4. One plasma physicist likened the NIF’s feat to “the Kitty Hawk moment for the Wright brothers” to The Washington Post. But in a January 2022 paper, scientists from the US Department of Energy wrote that their “Kitty Hawk moment” would be the wall-plug gain reaching 1, instead of the scientific gain, for fusion energy. The wall-plug gain is the ratio of the power from fusion to the power drawn from the wall-plug to run the power plant.

5. The mode of operation of the inertial confinement facility at NIF is indirect-drive and uses central hotspot ignition. Indirect-drive means the laser pulses don’t directly strike the capsule holding the ions but the hohlraum holding the capsule. When the lasers strike the capsule directly, they need to do so as symmetrically as possible to ensure uniform compression on all sides. Any asymmetry leads to a Rayleigh-Taylor instability that rapidly reduces the yield. Achieving such pinpoint accuracy is quite difficult: the capsule is only 2 mm wide, so even a sub-millimetre deviation in a single pulse can tamp the output to an enormous degree. Once the laser pulses have heated up the hohlraum’s inside surface, the latter emits X-rays, which then uniformly compress and heat the capsule from all sides.
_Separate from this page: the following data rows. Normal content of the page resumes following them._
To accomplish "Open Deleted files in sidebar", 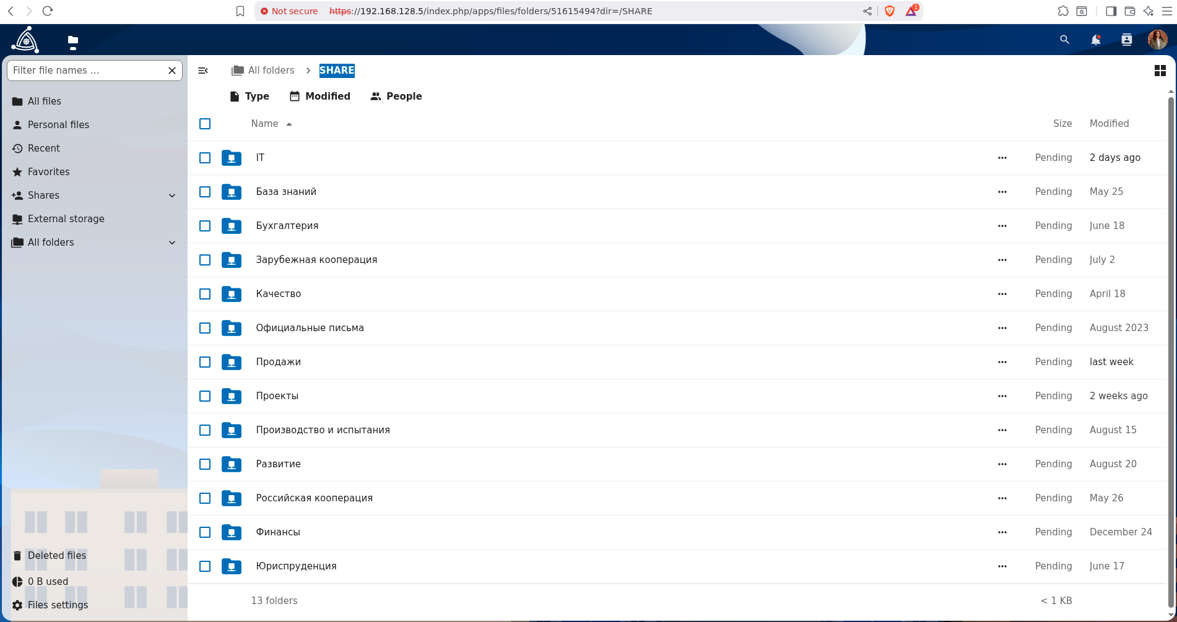I will click(56, 556).
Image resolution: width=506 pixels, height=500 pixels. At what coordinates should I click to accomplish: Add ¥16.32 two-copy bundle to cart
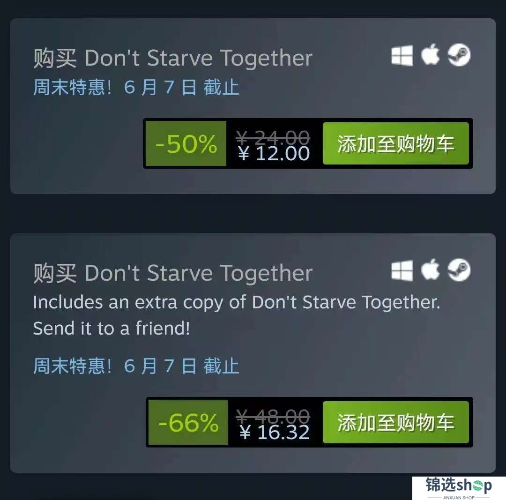pyautogui.click(x=395, y=422)
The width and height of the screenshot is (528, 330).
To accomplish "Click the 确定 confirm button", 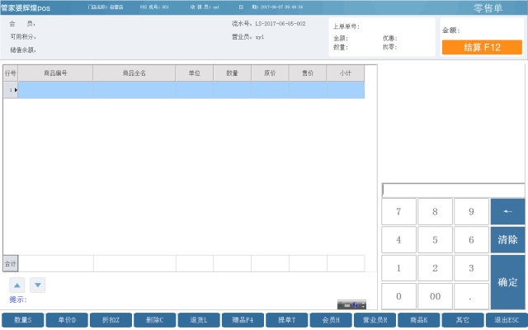I will [x=507, y=282].
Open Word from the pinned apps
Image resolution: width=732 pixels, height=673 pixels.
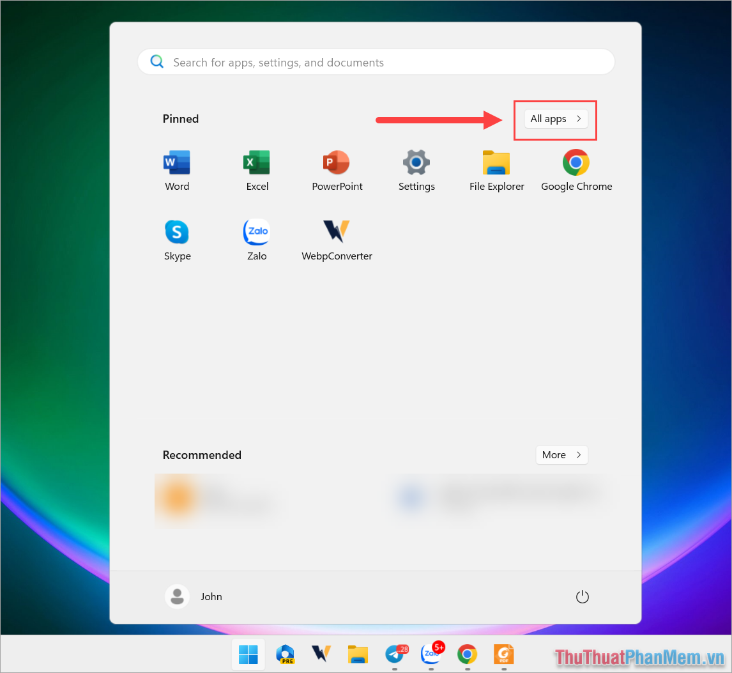pyautogui.click(x=177, y=169)
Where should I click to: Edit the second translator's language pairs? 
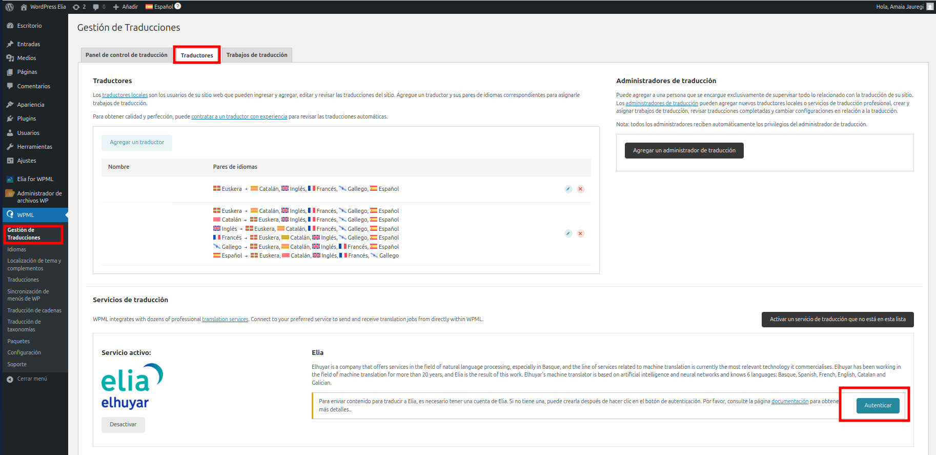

A schematic of the laser, hohlraum and capsule setup for indirect-drive inertial confinement fusion at the National Ignition Facility. Source: S.H. Glenzer et al. Phys. Rev. Lett. 106, 085004

6. However, this doesn’t heat all of the fuel to the requisite high temperature. The fuel is arranged in concentric layers, and the heat and pressure cause the 20 µg of deueterium-tritium mix in the central portion to fuse first. This sharply increases the temperature and launches a thermonuclear “burn wave” into the rest of the fuel, which triggers additional reactions. The wisdom for this technique arises from the fact that fusing two hydrogen-2 nuclei requires a temperature corresponding to 5-10 keV of energy (a few million kelvin) whereas the yield is 17,600 keV. So supplying the energy for just one fusion reaction could yield enough energy for hundreds more. Its downside in the inertial confinement contest is that a not-insignificant fraction the energy needs to be diverted to compressing the nuclei instead of heating them, which reduces the gain.

7. As the NIF announcement turns the world’s attention to the prospect of nuclear fusion, ITER’s prospects are also under scrutiny. According to [Shishir Deshpande of IPR Gandhinagar], who is also former project director of ITER-India, the facility is 75% complete and “key components under manufacturing” will arrive in the “next three to five years”. It has already overrun several cost estimates and deadlines (India is one of its funding countries) – but [according to another scientist’s] estimate, it has “great progress” and will “deliver”. Extending the “current experiments” – referring to the NIF’s tests – “is not a direct path to a power station, unlike ITER, which is far more advanced in being an integrated power station. Many engineering issues which ITER is built to address are not even topics yet for laser fusion, such as survival of key components under high-intensity radiation environments.”